Running a stack of paper using JPG as the " document-format-accepted"
resulted in a multiple files each of which was associated with a single
document.  Running that same stack of paper using PDF as the
"document-format-accepted" resulted in a single multipage file associated
with a single document.  From the client perspective using
Get-Next-Document-Images behaved a bit different for each job.  With the JPG
output the responses had a document number that changed throughout the scan
job retrieval.  The number of responses with the same document number varied
based on the complexity of the image.  Each time the document number
changed, the output file is closed and a new one is opened.  The last
Get-Next-Document-Images for the last document in the job set the
"last-document" to true.  In a push job version of this scan job, the same
number of files are created at the destination. With the PDF output the
responses had a document number remained the same throughout the scan job
retrieval.    When the last Get-Next-Document-Images for the job had the
"last-document" to true, the output file was closed.  In a push job version
of this scan job, one file was created at the destination.

The MFD Scan model was created with the idea that the same protocol would be
used locally or remotely.  Therefore the was considerable more control over
the behavior of the scanner itself.  The IPP Scan service simplified a
number of aspects to address the 98% needs for network scanning in a mobile
environment.  I expect the MFD Scan service would be adjusted to better
reflect implementation experience within the PWG (i.e., IPP Scan) and in the
industry (e.g., WS-Scan, UPnP Scan, vendor specific scan).

Peter Zehler

PARC, A Xerox Company

800 Phillips Rd, 128-27E

Webster NY, 14580-9701

Email:  <mailto:Peter.Zehler at Xerox.com> Peter.Zehler at Xerox.com

Office: +1 (585) 265-8755

Mobile: +1 (585) 329-9508

FAX: +1 (585) 265-7441

-----Original Message-----

From: William A Wagner [ <mailto:wamwagner at comcast.net>
mailto:wamwagner at comcast.net]

Sent: Thursday, September 25, 2014 2:15 PM

To: 'Michael Sweet'

Cc: Zehler, Peter;  <mailto:ipp at pwg.org> ipp at pwg.org;
<mailto:cloud at pwg.org> cloud at pwg.org

Subject: RE: IPP Scan question.

Michael,

Thank you for your response.

1. I agree that Figure 3 of the MFD Scan spec definitely indicates that
there can be multiple images in one scan document; I do not see where it
indicates that there cannot be multiple documents is a job. Furthermore,
Figure 4 of that same document (with the associated text) definitely states
that, for a multi-document Job,  " Job object contains multiple Document
objects. Each Document can have a different set of processing parameters."
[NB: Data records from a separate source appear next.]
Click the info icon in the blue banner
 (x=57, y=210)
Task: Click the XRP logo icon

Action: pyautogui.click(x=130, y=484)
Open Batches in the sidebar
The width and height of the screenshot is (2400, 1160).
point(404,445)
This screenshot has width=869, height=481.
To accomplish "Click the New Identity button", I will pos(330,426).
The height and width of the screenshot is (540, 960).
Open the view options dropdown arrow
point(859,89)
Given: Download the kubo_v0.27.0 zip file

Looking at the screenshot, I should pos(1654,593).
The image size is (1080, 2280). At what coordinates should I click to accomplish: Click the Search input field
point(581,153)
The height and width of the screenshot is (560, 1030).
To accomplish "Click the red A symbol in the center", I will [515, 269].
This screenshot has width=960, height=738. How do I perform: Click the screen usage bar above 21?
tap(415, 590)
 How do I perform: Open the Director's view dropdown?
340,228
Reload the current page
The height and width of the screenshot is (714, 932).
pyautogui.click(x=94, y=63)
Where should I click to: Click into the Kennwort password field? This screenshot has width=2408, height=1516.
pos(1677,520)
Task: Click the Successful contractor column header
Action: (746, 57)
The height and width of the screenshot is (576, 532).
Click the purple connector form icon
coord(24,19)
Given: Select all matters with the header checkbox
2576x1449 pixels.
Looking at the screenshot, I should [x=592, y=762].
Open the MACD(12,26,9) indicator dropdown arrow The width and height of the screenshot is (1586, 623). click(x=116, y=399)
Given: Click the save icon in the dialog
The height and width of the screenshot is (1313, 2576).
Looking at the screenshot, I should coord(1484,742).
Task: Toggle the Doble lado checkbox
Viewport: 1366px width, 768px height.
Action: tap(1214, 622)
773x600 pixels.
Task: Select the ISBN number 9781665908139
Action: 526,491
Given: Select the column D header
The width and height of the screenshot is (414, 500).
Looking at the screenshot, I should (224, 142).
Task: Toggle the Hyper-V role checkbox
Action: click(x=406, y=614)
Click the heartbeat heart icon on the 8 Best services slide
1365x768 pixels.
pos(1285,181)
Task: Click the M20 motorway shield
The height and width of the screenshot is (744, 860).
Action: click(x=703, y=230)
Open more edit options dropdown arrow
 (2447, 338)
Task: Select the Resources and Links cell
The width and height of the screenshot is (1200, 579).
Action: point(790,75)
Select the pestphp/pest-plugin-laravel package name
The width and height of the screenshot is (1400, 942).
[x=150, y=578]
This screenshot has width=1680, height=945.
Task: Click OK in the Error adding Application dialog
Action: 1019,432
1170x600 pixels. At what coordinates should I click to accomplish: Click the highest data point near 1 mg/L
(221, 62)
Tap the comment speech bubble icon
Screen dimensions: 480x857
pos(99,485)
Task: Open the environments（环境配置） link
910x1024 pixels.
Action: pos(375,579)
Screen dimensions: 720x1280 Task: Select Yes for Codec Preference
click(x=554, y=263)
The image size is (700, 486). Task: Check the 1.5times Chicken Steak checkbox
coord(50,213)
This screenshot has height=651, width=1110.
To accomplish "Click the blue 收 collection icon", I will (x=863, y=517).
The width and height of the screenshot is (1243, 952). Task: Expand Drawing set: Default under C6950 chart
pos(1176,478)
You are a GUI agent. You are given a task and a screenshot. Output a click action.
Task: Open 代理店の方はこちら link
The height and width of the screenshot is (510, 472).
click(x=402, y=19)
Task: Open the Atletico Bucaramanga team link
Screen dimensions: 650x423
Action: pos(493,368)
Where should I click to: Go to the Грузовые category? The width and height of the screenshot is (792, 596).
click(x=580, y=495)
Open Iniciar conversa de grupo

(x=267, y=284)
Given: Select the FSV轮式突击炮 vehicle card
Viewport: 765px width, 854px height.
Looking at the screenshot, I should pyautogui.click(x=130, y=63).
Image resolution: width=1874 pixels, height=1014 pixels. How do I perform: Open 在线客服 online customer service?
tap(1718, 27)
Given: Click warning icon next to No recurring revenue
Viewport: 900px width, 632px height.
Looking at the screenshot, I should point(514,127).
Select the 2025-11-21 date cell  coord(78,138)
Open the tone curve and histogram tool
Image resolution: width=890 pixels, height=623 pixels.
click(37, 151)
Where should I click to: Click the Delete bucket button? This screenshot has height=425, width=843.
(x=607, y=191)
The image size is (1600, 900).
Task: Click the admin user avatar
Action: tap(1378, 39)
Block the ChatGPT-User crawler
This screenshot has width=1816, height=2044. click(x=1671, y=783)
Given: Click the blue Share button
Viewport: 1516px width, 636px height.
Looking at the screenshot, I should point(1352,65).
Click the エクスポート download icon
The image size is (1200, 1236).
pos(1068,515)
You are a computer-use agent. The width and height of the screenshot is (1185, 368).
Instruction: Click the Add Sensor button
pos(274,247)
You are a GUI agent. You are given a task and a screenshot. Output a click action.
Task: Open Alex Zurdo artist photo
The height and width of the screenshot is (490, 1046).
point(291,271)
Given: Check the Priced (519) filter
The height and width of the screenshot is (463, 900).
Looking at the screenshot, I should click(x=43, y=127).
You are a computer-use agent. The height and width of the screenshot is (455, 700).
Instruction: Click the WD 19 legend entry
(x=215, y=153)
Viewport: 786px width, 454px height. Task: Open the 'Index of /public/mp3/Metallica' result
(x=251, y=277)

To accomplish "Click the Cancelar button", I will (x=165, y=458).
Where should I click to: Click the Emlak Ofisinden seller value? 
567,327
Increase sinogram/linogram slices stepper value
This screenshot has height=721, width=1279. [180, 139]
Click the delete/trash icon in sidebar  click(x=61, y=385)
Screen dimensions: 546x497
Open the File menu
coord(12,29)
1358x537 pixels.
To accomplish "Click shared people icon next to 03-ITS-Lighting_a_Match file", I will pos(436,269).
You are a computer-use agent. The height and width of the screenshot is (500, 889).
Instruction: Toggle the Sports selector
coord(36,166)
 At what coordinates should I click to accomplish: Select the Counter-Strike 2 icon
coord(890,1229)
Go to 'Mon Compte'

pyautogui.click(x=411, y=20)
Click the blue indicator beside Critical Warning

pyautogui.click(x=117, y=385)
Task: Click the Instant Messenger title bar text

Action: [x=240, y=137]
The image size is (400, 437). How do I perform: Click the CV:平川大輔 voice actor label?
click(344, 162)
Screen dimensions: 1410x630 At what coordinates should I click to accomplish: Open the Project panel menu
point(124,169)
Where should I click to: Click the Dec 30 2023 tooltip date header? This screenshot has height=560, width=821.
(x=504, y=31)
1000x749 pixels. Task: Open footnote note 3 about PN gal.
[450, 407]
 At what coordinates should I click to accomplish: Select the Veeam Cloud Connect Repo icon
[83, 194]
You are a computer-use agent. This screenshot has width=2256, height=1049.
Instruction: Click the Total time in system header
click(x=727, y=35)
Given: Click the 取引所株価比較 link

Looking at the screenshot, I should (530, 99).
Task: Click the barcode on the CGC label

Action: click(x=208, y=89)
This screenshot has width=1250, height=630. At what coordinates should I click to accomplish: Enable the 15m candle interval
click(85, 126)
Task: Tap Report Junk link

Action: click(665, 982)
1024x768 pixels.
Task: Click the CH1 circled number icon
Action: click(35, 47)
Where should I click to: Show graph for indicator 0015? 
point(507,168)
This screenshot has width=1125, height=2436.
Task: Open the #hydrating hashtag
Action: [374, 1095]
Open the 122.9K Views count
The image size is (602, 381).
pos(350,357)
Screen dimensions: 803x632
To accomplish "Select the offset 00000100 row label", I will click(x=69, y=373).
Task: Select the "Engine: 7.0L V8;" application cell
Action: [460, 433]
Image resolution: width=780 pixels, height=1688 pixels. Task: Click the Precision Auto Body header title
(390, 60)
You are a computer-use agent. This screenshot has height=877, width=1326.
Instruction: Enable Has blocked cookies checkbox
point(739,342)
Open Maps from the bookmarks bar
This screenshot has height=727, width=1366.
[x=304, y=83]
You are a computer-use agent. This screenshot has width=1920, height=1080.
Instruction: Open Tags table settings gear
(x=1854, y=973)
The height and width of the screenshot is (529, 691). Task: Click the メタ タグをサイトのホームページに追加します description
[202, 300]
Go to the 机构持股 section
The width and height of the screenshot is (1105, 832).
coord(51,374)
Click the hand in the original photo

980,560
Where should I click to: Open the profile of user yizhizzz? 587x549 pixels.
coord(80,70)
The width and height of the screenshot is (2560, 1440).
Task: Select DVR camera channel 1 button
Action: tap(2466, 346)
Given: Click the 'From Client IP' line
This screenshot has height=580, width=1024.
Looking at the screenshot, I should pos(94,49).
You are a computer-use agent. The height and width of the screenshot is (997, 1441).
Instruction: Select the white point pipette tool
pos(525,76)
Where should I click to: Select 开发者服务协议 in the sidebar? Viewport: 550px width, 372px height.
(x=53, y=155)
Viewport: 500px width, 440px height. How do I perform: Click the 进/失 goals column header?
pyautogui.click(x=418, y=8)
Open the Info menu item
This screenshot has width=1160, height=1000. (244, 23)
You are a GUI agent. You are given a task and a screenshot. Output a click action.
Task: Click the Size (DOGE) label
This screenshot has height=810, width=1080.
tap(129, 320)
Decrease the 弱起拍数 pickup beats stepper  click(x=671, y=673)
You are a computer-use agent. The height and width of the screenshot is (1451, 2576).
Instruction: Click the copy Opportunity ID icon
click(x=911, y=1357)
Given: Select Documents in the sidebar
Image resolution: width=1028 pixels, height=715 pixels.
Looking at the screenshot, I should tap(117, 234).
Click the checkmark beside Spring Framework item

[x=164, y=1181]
And further that the Scan Service semantic model may allow the End User to
specify a multi-document Job as a service output. If we have intentionally
decided to not consider multi-document jobs in IPP, that should be made
clear. I think it is to be determined if we decide to eliminate them from
the SM3. (Incidentally, I do not see a compelling Use Case for
multi-document Scan Jobs, although some may exist.)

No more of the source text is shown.